Other cases involving Russian business figures also have raised suspicions. And that’s not to mention the countless U.S. citizens who have been incarcerated for much less. They include Russian-American journalist Alsu Kurmasheva, ballet dancer Ksenia Karelina, Marine veteran Trevor Reed, teacher Marc Fogel, and journalist Evan Gershkovich.

While the state of the Russian corporate ecosystem should be enough to deter firms from taking such risks, other challenges are becoming more apparent, too. Legal obstacles have emerged due to the apparent division in U.S. and European sanctions strategy. While the Trump administration seems interested in lifting some of the existing restrictions, Europe remains steadfast in its support for Ukraine, including continued use of sanctions.
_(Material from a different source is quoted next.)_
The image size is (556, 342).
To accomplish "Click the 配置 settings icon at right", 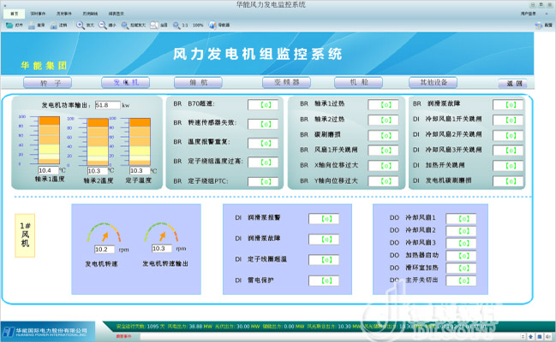I will coord(540,26).

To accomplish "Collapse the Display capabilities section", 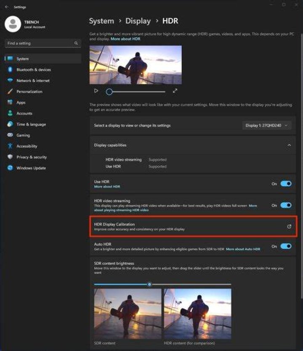I will pyautogui.click(x=289, y=145).
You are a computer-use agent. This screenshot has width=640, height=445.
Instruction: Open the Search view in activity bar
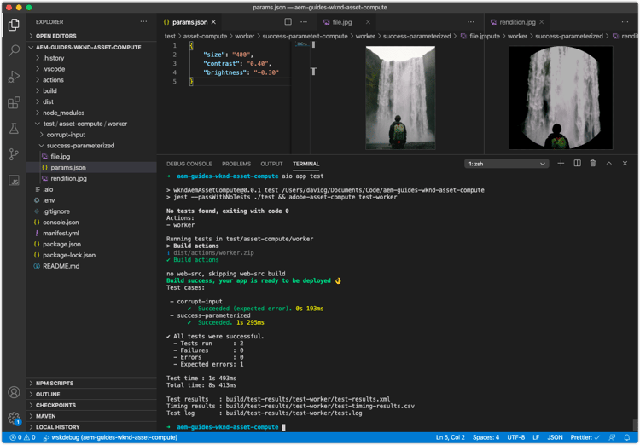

This rift in a once-unified approach will leave U.S. businesses at a crossroads that forces many to choose between the Russian and European markets.

And businesses based in Europe also may disassociate from American companies that rejoin the Russian market to avoid breaching policies in their own jurisdictions. As a result, companies would risk losing a much more valuable market than Russia. The EU is home to nearly 450 million consumers, accounts for about 14 percent of global trade in goods, and has the world’s third-largest economy. These numbers far outweigh those of Russia, which was never an important trading partner for the United States. Prewar trade totaled $6.4 billion in U.S. exports to Russia in 2021 and $29.7 billion in U.S. imports.

Any promise of a prosperous future between American businesses and Moscow should be viewed skeptically. In its 2020 country report on Russia, the Congressional Research Service stated that Russia continues to be a difficult business environment for U.S. companies due to “state dominance in the economy, lack of broad economic reform, and weak rule-of-law.” And that was before the sanctions resulting from Russia’s 2022 full-scale invasion of Ukraine.

Doing business in Russia has long been risky. American companies should think twice before again taking the Russia plunge.